Bölgede sürekli hava hareketliği yaşandığına dikkat çeken Düzen, hava hareketliliği ve atılan bombaların üretimi etkilediğini dile getirdi. Düzen, "F-16'lar ve helikopterlerin atmış olduğu bombaların etkisi ana arıyı etkiliyor. İçindeki günlükleri bozuluyor, dışarıya atamıyor. Arıların beslendiği bitkiler de hava hareketliliği ve atılan bombalardan etkileniyor."

KENTTEKİ BOŞ ARAZİYE

Bu arada Van’ın İpekyolu ilçesi Bostaniçi Mahallesi’nde bulunan boş araziye arı kovanlarını koyan Mehmet Sangur da dihaber'e konuşarak, yasaklar nedeniyle yaylalarına çıkamamaktan dert yandı. 50 yılı aşkın süredir arıcılık yapan Sangur, yasaklar nedeniyle her yıl gittikleri Bahçesaray ilçesine bağlı Pirneşin, Örküt, Terpinêr ve Porsê yaylalarına çıkamadıklarını ve bu durumun üretimlerini çok etkilediğini anlattı.

BALIN KALİTESİ DE DÜŞÜYOR

Ramazan Bayramı’ndan sonra kovanlarının Bahçesaray’ın Mezra Şêxa Mahallesi'ne (Ünlüce) götüreceğini belirten Sungur, kent merkezinde ilaçlama yapıldığı için arıların zehirlendiğini söyledi. Yaylada üretilen balın hem çok hem de daha sağlıklı olduğunu dile getiren Sangur, bal üretimi konusunda en sıkıntılı dönemi yaşadıklarını söyleyerek, “Yıllardır arıcılık ile uğraşıyorum ve geçimimi sağlıyorum. Bu yıl yaylalarımız yasak olduğu için gidemiyoruz. Ünlüce köyüne gideceğiz. Arı kovanlarımızı oraya bırakacağız. Yaylaya çıkamadığımız için verimimiz de balın kalitesi de düşüyor” dedi.

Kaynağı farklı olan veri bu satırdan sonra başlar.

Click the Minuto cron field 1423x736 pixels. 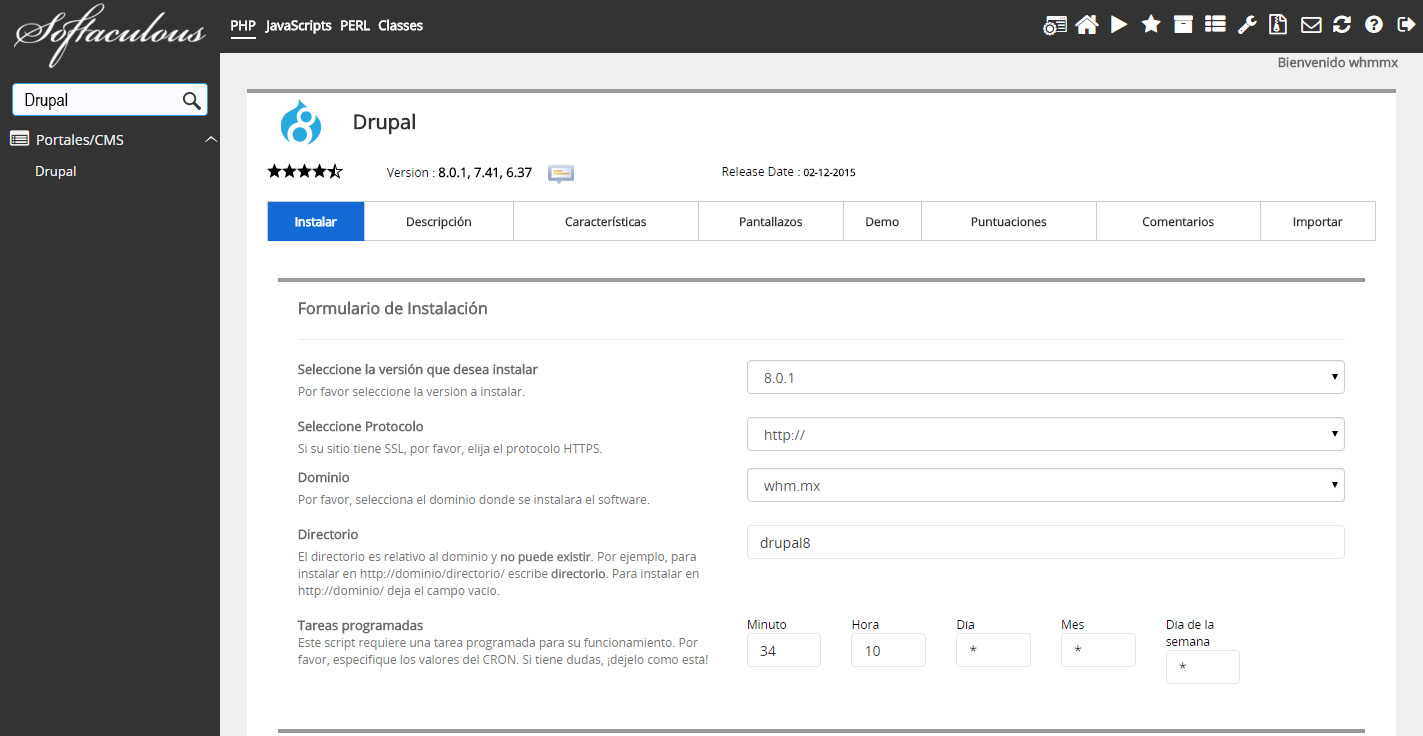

Yaylalarda çiçek ve bitki türleri çok olduğu için balın daha kaliteli olduğuna vurgu yapan Sungur, "Yaylada gûnî ve nêrubend gibi bitkiler var ve arılar ondan bal yapıyor” diye konuştu.

Arıcılığın zor bir meslek olduğunu dile getiren Agit Sangur ise “Doğa güzel olunca çektiğimiz zorluğun da karşılığını alıyoruz. Yaylaya gidemiyoruz. Burada 1 ton kilo bal elde etsem yaylaya götürsem 2 ton elde edeceğim. Yani yaylaya gidemediğimiz için verim daha düşüktür. Mesele burada 100 kovanla 50 kilo bal üretiliyorsa yaylada 50 kovanla 100 kilo bal üretiliyor” diye anlattı.